Unlike our other methods of convergence, it’s not necessarily apparent that convergence in measure plays nicely with algebraic operations on the algebra of measurable functions. All our other forms are basically derived from pointwise convergence, and so the limit laws clearly hold; but it takes some work to see that the same is true for convergence in measure. So, for the rest of this post assume that $\{f_n\}$ and $\{g_n\}$ are sequences of finite-valued measurable functions converging in measure to $f$ and $g$, respectively.

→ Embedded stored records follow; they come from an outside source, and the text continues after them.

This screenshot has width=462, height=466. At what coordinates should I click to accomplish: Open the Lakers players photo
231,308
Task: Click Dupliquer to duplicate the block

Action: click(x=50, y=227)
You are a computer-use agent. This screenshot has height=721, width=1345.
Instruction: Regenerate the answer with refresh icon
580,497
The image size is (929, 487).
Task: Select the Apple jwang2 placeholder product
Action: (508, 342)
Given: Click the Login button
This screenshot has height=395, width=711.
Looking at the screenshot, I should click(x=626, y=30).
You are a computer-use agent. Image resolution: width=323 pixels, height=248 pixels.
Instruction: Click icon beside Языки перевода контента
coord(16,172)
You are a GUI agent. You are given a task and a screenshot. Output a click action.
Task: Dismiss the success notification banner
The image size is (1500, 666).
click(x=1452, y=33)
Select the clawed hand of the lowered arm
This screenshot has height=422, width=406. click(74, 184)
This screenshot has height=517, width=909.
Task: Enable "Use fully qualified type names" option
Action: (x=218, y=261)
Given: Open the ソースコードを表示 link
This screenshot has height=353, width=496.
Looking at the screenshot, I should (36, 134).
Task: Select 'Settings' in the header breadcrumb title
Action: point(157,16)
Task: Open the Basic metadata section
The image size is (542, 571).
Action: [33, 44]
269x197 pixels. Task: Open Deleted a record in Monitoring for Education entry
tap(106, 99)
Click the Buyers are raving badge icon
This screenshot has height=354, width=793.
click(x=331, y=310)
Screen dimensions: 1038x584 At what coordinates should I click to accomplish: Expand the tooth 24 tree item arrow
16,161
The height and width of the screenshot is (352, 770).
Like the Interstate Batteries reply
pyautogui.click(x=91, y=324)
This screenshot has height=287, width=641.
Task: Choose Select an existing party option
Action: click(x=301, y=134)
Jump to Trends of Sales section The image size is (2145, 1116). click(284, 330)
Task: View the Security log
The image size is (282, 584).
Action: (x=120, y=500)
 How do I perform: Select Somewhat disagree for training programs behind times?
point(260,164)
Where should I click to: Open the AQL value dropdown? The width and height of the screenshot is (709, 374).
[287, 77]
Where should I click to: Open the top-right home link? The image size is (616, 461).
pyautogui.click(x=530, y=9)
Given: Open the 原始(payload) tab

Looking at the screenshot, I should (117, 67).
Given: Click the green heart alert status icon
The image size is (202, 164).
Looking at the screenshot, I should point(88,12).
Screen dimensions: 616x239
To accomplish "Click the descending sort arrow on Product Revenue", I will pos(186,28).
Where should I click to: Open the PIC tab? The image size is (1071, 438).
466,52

First up: if $\alpha$ and $\beta$ are real constants, then $\{\alpha f_n+\beta g_n\}$ converges in measure to $\alpha f+\beta g$. Indeed, we find that \displaystyle\begin{aligned}\lvert(\alpha f_n(x)+\beta g_n(x))-(\alpha f(x)+\beta g(x))\rvert&=\lvert\alpha(f_n(x)-f(x))+\beta(g_n(x)-g(x))\rvert\\&\leq\lvert\alpha\rvert\lvert f_n(x)-f(x)\rvert+\lvert\beta\rvert\lvert g_n(x)-g(x)\rvert\end{aligned}

Thus if $\lvert f_n(x)-f(x)\rvert<\frac{\epsilon}{2\alpha}$ and $\lvert g_n(x)-g(x)\rvert<\frac{\epsilon}{2\beta}$, then $\lvert(\alpha f_n(x)+\beta g_n(x))-(\alpha f(x)+\beta g(x))\rvert<\epsilon$. That is, \displaystyle\begin{aligned}&\left\{x\in X\big\vert\lvert(\alpha f_n(x)+\beta g_n(x))-(\alpha f(x)+\beta g(x))\rvert\geq\epsilon\right\}\\&\subseteq\left\{x\in X\bigg\vert\lvert f_n(x)-f(x)\rvert\geq\frac{\epsilon}{2\alpha}\right\}\cup\left\{x\in X\bigg\vert\lvert g_n(x)-g(x)\rvert\geq\frac{\epsilon}{2\beta}\right\}\end{aligned}

Since $\{f_n\}$ and $\{g_n\}$ converge in measure to $f$ and $g$, we can control the size of each of these sets by choosing a sufficiently large $n$, and thus $\{\alpha f_n+\beta g_n\}$ converges in measure to $\alpha f+\beta g$.

Next, if $f=0$ a.e., the sequence $\{f_n^2\}$ converges in measure to $f^2$. Indeed, the set $\left\{x\in X\big\vert\lvert f_n(x)-f(x)\rvert\geq\sqrt{\epsilon}\right\}$ differs negligibly from the set $\left\{x\in X\big\vert\lvert f_n(x)\rvert\geq\sqrt{\epsilon}\right\}$. This, in turn, is exactly the same as the set $\left\{x\in X\big\vert\lvert f_n(x)^2\rvert\geq\epsilon\right\}$, which differs negligibly from the set $\left\{x\in X\big\vert\lvert f_n(x)^2-f(x)^2\rvert\geq\epsilon\right\}$. Thus control on the measure of one of these sets is control on all of them.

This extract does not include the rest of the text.